=== Begin Enclosure ===

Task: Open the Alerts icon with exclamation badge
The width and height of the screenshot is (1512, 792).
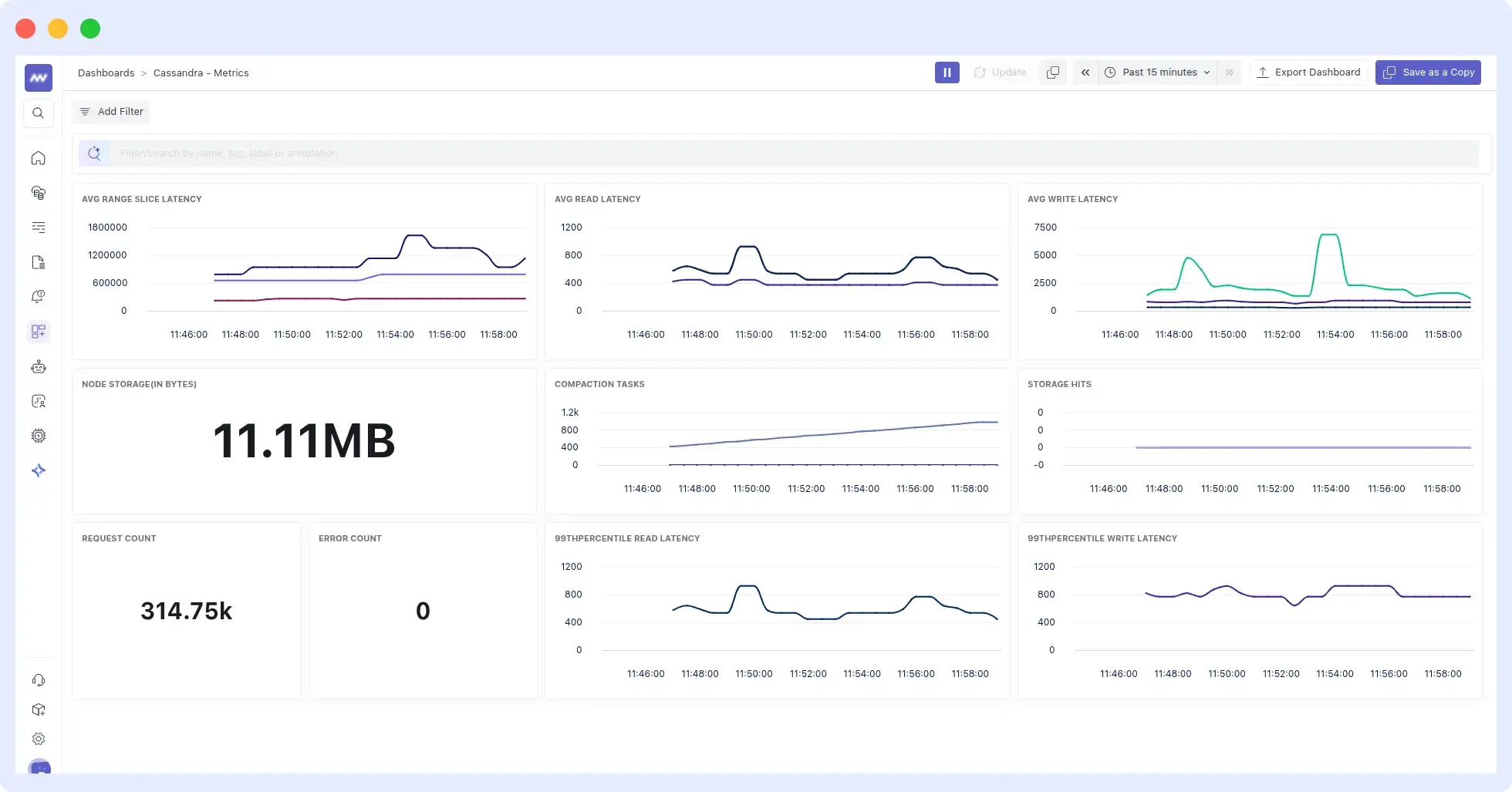Action: click(38, 296)
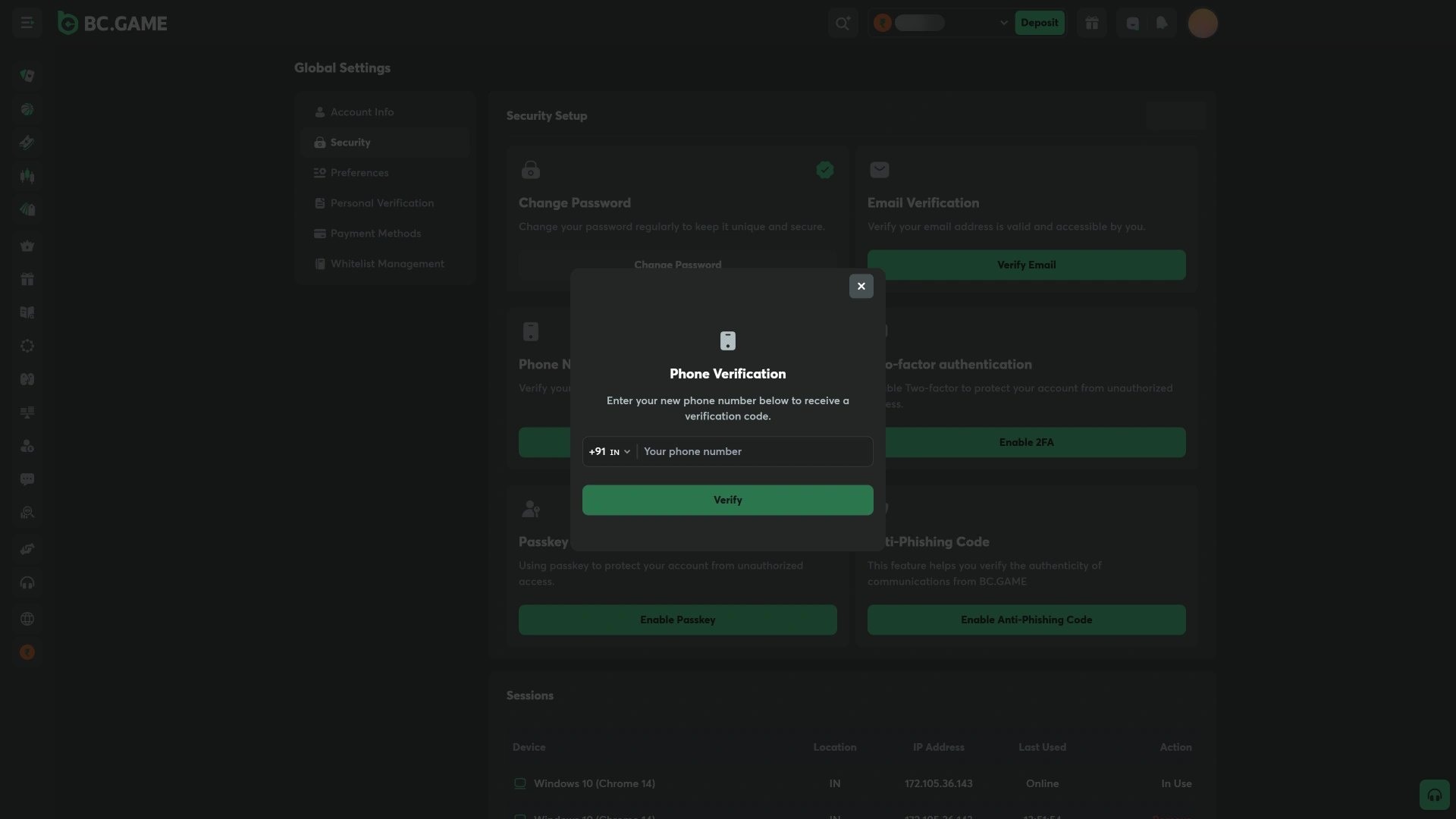Open the sidebar navigation hamburger menu
Viewport: 1456px width, 819px height.
tap(27, 23)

=== End Enclosure ===

_WORK REQUEST_
From the line that contains "The width and" through the last line of the listing, copy each line exactly; both end lines stay in, and pictures stay out.

_SOLUTION TO THE PROBLEM_
The width and height of the screenshot is (1512, 792).
Action: click(38, 296)
Open the sidebar navigation hamburger menu
Viewport: 1456px width, 819px height.
tap(27, 23)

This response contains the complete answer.